• _Aim of the exercise_: Without the pictures, reproduce the entries below exactly.

Collected data entries
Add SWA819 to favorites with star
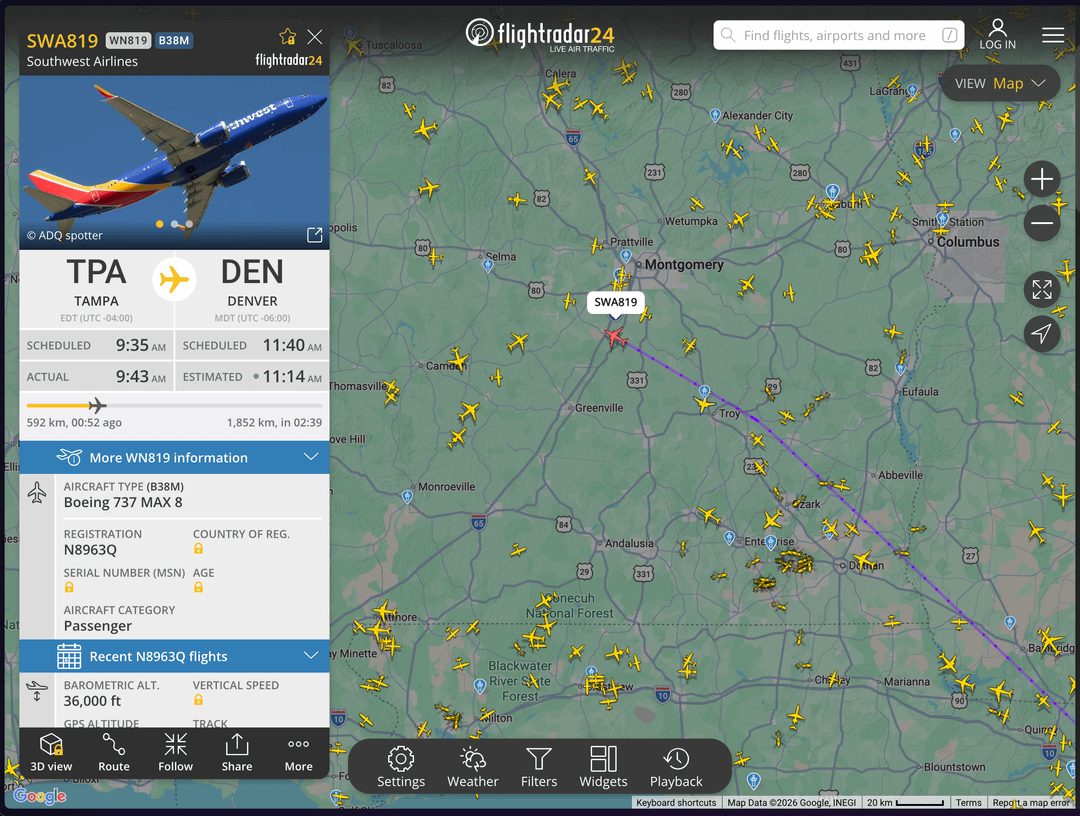The width and height of the screenshot is (1080, 816). [287, 36]
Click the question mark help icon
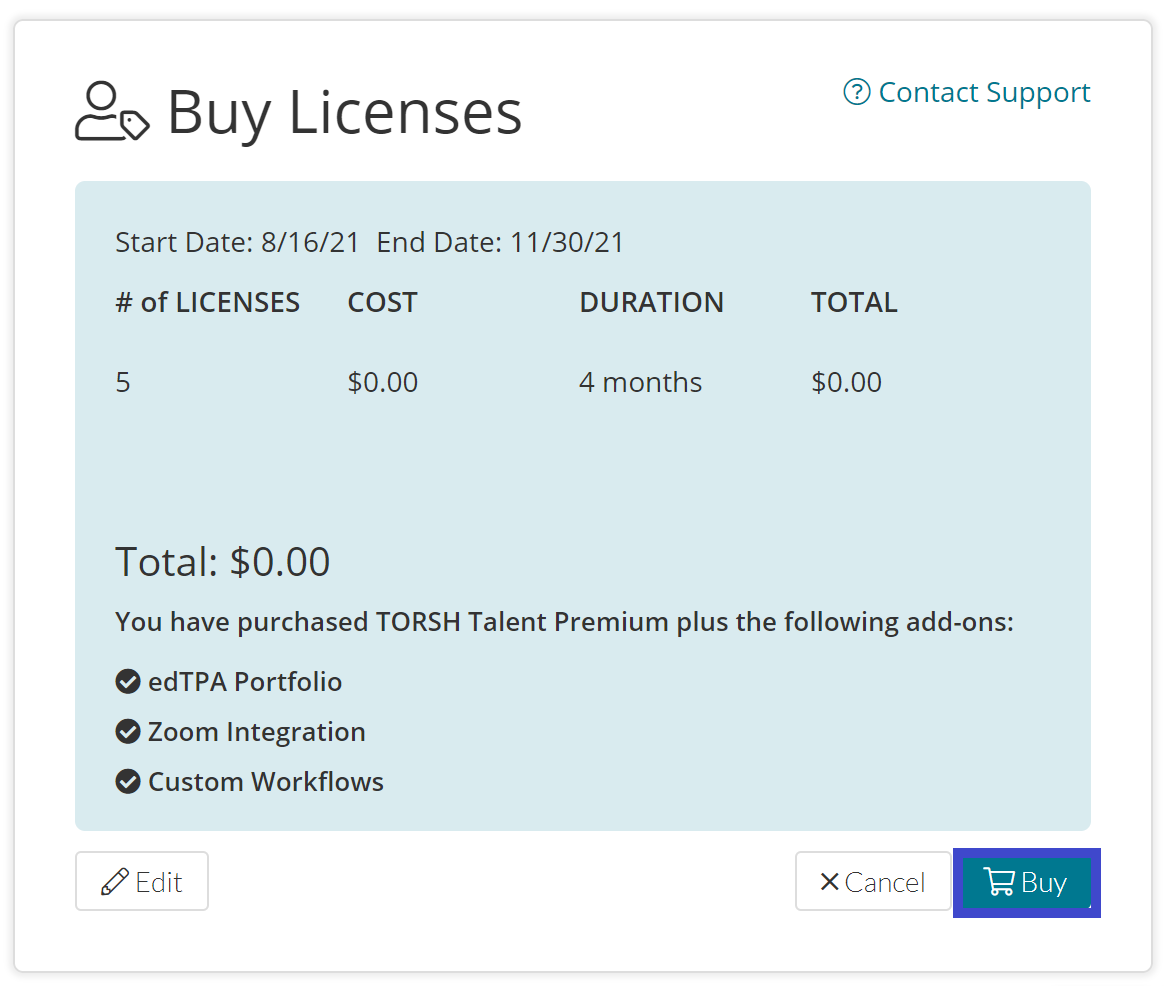Image resolution: width=1164 pixels, height=986 pixels. (857, 92)
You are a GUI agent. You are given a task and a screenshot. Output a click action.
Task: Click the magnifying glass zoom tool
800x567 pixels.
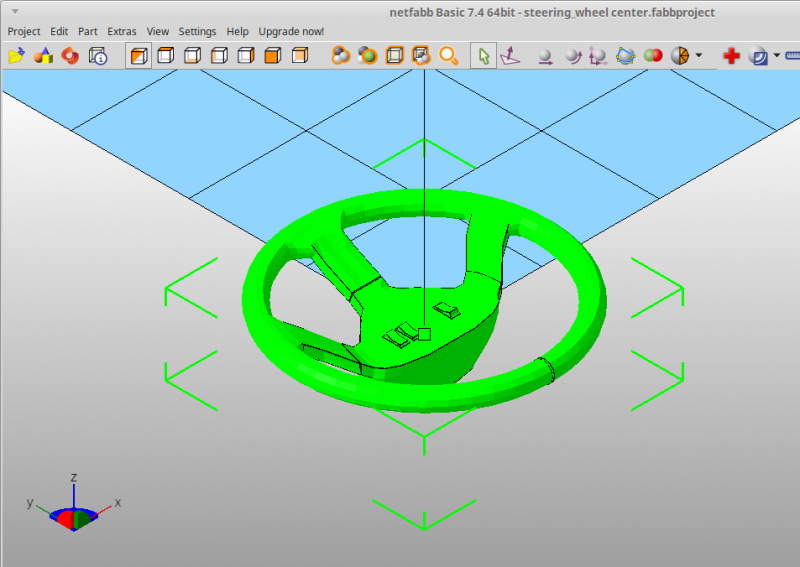click(448, 55)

• _Completed task_:
Add SWA819 to favorites with star
The width and height of the screenshot is (1080, 816). [287, 36]
Click the question mark help icon
Image resolution: width=1164 pixels, height=986 pixels. (857, 92)
You are a GUI agent. You are given a task and a screenshot. Output a click action.
Task: Click the magnifying glass zoom tool
800x567 pixels.
click(448, 55)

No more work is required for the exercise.